This is not nostalgia. It’s ignition.

The Artist Pilgrim in Tuscany

Over the past several days, I’ve been pulling my images, my work, my story out of digital corners — Facebook, Flickr, Instagram — and bringing them home to Pinterest.

Pinterest has become my loom. Each image a thread. Each thread a part of a story that has been waiting to be seen whole.

As I gather them, something stirs.
A sleeping part of me sits up.
This is what it means to re-member:
to wake from the enchanted sleep of forgetfulness
and feel the pulse of our own myth again.

This isn’t just my awakening.
My re-membering is yours, too.
It belongs to all of us who have forgotten our own magnificence,
who have allowed the misty amnesia of time to dull our edges.

This letter is the kiss —
the moment the spell breaks
and the body of your story wakes up again.

Not long ago, teenagers spent their afternoons building treehouses or Lego starships.
Now, many of them build worlds in cyberspace on borrowed laptops — transforming scattered bits of code and vision into new abundance.

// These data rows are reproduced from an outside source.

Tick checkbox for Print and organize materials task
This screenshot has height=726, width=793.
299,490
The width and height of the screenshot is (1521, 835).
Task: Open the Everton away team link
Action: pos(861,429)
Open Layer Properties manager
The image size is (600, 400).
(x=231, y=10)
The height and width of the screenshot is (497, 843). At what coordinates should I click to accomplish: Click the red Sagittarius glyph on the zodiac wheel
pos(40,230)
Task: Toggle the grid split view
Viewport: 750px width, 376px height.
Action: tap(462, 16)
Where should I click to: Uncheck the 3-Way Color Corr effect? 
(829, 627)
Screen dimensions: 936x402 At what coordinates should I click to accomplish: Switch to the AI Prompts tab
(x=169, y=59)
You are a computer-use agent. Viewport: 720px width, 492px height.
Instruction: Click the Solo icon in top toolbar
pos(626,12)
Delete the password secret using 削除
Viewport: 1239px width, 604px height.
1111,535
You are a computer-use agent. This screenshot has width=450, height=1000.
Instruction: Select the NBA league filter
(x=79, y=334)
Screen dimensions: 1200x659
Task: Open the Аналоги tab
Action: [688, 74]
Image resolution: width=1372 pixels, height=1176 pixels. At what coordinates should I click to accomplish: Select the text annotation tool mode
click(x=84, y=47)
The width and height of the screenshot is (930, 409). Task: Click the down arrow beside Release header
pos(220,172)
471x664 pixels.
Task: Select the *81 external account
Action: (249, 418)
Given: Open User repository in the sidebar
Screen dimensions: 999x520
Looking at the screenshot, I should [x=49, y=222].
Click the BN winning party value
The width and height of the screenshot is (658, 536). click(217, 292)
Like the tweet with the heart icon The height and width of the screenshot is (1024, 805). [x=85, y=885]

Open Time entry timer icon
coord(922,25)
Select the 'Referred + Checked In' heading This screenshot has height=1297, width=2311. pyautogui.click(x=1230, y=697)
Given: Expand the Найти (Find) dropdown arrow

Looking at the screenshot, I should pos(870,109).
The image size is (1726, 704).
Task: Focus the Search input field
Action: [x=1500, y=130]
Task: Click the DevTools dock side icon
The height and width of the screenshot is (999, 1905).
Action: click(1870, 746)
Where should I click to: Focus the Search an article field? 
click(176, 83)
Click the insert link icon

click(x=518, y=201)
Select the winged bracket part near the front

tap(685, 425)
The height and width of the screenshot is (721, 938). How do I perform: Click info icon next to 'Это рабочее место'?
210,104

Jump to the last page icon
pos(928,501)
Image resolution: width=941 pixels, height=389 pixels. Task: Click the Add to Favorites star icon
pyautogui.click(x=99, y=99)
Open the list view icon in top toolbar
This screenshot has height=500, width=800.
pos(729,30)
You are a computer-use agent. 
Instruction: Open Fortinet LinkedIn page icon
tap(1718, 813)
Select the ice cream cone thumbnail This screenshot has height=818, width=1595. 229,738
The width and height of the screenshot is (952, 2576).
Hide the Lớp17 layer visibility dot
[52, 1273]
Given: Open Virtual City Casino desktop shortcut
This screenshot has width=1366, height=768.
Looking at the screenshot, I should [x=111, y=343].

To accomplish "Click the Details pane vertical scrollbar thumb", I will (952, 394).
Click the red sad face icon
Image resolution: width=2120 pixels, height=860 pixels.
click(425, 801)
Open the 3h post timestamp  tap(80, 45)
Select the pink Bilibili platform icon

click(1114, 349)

That image has been echoing in me lately. Because in my own way, I’m doing something similar right now:
spreading out the puzzle pieces of my pilgrimage on Pinterest like a map on a coffee table.

And as the pieces come together, so does the narrative arc of my life.
Once the story is visible, the future stops hovering at the horizon.
It starts humming like a finely tuned engine, ready to run.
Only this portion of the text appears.